Records from a collection:
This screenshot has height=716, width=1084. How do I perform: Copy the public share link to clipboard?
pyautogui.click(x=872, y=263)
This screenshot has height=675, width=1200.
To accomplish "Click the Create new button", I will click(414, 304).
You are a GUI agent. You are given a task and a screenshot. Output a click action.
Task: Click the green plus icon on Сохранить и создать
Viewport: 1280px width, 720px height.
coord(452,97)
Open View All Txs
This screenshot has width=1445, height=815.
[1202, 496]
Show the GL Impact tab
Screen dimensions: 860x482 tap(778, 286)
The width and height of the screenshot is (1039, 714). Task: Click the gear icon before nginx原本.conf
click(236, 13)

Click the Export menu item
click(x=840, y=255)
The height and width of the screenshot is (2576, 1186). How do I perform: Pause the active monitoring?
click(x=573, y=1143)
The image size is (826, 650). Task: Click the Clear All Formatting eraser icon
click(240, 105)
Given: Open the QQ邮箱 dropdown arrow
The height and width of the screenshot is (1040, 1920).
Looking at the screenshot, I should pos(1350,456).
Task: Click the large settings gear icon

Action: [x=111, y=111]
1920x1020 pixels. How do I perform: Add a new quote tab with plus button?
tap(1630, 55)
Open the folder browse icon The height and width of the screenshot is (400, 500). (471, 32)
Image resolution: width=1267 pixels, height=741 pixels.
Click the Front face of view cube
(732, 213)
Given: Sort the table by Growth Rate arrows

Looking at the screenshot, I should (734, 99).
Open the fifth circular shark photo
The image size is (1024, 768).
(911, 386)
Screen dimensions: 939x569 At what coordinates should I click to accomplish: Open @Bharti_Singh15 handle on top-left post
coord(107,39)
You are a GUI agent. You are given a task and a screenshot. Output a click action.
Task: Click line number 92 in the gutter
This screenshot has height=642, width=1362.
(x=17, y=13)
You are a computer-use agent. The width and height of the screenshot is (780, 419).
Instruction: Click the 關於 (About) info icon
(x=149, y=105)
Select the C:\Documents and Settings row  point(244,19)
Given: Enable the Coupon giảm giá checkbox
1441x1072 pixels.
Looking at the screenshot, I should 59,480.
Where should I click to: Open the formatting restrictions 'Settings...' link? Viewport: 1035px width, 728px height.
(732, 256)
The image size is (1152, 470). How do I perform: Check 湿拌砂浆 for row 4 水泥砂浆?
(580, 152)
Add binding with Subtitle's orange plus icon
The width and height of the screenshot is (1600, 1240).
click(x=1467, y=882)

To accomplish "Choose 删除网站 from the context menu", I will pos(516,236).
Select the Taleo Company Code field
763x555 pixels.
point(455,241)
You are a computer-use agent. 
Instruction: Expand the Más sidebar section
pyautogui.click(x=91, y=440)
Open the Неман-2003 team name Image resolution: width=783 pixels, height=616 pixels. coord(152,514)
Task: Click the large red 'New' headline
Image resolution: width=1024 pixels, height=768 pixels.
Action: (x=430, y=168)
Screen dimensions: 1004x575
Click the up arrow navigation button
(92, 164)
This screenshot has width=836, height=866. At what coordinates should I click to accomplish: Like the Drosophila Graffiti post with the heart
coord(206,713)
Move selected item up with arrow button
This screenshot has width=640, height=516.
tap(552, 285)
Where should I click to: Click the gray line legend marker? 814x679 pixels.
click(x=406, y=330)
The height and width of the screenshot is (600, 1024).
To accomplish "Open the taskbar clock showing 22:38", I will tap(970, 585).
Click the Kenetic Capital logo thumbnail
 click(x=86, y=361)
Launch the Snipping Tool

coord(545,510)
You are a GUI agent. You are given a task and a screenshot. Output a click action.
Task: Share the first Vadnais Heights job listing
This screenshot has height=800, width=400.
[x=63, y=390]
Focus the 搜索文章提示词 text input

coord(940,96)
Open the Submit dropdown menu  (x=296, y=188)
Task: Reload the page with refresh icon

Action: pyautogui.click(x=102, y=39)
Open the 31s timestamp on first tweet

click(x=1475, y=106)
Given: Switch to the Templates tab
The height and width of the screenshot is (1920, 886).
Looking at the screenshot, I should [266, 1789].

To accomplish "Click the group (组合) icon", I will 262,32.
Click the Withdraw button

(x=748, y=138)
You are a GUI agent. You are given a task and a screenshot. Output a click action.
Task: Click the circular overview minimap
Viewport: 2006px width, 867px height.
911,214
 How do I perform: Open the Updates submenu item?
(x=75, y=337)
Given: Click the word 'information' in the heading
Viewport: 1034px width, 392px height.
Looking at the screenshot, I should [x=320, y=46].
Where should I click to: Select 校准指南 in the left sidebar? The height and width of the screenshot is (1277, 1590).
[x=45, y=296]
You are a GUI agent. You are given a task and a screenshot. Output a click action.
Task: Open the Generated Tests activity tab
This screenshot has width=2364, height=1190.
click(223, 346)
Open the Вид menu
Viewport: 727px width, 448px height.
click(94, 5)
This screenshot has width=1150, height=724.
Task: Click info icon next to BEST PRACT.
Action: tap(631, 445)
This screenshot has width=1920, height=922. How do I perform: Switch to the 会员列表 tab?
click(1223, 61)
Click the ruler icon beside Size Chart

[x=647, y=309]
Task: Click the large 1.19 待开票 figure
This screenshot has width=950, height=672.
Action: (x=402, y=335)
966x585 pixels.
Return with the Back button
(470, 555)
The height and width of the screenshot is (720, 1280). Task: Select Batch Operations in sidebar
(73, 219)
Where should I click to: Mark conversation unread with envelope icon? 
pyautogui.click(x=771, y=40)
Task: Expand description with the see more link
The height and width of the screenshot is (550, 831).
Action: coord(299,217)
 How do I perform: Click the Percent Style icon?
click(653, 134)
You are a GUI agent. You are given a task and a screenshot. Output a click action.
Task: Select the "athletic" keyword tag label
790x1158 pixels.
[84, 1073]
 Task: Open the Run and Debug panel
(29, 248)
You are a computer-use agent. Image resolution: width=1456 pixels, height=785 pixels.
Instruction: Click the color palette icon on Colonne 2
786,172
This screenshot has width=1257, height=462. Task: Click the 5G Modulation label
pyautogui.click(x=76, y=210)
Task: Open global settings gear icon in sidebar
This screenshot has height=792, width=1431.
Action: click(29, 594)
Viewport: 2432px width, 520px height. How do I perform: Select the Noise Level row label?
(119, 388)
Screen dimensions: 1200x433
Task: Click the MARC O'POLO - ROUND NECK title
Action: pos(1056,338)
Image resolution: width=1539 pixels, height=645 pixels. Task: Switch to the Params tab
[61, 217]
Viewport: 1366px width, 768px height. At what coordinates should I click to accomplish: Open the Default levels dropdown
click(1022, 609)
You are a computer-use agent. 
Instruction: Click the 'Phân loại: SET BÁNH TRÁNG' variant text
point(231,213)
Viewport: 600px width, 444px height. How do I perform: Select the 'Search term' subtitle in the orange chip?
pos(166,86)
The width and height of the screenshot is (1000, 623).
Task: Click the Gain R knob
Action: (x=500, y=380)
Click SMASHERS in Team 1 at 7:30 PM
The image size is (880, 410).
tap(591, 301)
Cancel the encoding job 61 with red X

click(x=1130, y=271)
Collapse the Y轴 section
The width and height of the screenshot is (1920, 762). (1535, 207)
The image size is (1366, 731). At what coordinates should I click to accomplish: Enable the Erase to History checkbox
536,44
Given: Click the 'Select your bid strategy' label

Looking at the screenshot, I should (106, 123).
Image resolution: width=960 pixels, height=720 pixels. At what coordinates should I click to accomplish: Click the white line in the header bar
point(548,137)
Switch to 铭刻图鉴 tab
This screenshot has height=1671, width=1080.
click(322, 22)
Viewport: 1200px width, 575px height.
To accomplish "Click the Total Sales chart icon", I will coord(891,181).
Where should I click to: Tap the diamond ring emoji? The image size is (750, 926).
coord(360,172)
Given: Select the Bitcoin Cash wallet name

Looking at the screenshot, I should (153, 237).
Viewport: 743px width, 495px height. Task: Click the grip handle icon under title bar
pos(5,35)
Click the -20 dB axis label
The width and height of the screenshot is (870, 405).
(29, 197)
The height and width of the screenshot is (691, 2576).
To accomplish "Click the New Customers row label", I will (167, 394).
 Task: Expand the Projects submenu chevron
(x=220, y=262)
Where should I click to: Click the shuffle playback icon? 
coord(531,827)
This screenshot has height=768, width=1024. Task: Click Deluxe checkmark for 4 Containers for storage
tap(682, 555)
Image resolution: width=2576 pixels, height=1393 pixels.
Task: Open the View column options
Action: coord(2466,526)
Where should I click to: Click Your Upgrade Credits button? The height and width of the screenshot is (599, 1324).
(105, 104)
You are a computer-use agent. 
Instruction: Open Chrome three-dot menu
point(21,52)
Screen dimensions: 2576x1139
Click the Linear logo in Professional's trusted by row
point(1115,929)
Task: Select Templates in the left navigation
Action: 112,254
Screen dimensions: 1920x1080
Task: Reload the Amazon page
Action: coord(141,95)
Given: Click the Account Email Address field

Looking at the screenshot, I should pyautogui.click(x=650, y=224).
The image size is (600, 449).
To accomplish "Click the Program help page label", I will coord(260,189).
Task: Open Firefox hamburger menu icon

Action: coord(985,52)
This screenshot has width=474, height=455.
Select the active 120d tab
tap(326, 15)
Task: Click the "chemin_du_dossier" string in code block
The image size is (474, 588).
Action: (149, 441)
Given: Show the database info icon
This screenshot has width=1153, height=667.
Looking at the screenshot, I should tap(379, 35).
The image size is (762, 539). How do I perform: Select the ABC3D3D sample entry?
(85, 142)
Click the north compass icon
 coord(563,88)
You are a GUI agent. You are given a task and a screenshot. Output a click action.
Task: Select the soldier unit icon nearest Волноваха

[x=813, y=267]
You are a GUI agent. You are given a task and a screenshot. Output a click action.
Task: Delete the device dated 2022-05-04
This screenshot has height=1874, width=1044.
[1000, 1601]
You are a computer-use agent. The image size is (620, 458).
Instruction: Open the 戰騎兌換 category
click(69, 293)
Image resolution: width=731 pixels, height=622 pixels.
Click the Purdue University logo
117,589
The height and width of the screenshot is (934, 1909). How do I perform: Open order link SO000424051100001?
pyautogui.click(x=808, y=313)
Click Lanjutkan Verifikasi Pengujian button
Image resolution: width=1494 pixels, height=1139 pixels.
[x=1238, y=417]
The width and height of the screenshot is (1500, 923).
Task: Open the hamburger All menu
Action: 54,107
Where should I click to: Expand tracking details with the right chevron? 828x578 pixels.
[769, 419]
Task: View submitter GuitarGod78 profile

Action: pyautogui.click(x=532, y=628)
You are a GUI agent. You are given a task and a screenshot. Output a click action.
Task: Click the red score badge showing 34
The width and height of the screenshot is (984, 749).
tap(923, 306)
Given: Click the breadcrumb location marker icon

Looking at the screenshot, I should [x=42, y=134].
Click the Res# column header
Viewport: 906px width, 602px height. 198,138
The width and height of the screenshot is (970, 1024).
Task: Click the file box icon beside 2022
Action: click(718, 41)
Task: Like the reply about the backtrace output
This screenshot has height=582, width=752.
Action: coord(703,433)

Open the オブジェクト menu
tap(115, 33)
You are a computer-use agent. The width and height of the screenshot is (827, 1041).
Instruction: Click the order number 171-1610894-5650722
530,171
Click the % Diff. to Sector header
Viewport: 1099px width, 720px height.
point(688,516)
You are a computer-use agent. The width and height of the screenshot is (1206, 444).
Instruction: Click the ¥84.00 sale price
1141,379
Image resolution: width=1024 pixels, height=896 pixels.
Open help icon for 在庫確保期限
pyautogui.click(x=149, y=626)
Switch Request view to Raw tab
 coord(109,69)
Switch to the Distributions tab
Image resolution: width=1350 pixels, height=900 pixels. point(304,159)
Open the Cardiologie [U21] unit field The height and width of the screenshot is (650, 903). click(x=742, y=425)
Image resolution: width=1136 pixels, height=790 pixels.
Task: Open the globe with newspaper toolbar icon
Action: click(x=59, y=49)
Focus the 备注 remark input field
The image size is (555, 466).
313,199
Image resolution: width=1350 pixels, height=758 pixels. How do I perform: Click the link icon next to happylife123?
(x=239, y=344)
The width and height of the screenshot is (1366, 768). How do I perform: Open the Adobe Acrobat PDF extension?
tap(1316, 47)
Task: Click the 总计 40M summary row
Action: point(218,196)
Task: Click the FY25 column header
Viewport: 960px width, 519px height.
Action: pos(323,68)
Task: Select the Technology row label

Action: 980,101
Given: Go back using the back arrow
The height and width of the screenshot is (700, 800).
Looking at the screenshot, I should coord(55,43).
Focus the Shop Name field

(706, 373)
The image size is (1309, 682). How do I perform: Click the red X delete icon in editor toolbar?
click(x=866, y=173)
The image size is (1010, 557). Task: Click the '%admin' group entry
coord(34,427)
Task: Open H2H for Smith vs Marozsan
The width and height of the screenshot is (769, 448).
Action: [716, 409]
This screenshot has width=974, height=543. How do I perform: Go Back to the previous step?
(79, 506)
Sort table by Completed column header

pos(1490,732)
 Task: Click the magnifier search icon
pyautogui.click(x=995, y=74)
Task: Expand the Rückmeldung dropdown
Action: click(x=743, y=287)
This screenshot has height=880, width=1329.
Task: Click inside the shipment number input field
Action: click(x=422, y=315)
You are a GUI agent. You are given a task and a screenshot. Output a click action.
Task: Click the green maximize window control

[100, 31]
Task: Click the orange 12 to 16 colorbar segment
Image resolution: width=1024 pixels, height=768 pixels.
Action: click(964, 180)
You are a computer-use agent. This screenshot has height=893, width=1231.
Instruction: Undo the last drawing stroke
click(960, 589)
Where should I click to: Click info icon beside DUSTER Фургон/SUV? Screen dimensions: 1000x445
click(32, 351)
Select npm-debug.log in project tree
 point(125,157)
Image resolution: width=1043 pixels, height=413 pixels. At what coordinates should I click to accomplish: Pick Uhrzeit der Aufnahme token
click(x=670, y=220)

### TO DO:
Every line in the records above with the string "computer" in it should be shown.

### TASK RESULT:
You are a computer-use agent. The width and height of the screenshot is (780, 419).
You are a computer-use agent. 
You are a computer-use agent. Image resolution: width=1456 pixels, height=785 pixels.
You are a computer-use agent. 
You are a computer-use agent. 
You are a computer-use agent. The image size is (620, 458).
You are a computer-use agent. The width and height of the screenshot is (827, 1041).
You are a computer-use agent. The width and height of the screenshot is (1206, 444).
You are a computer-use agent. This screenshot has height=893, width=1231.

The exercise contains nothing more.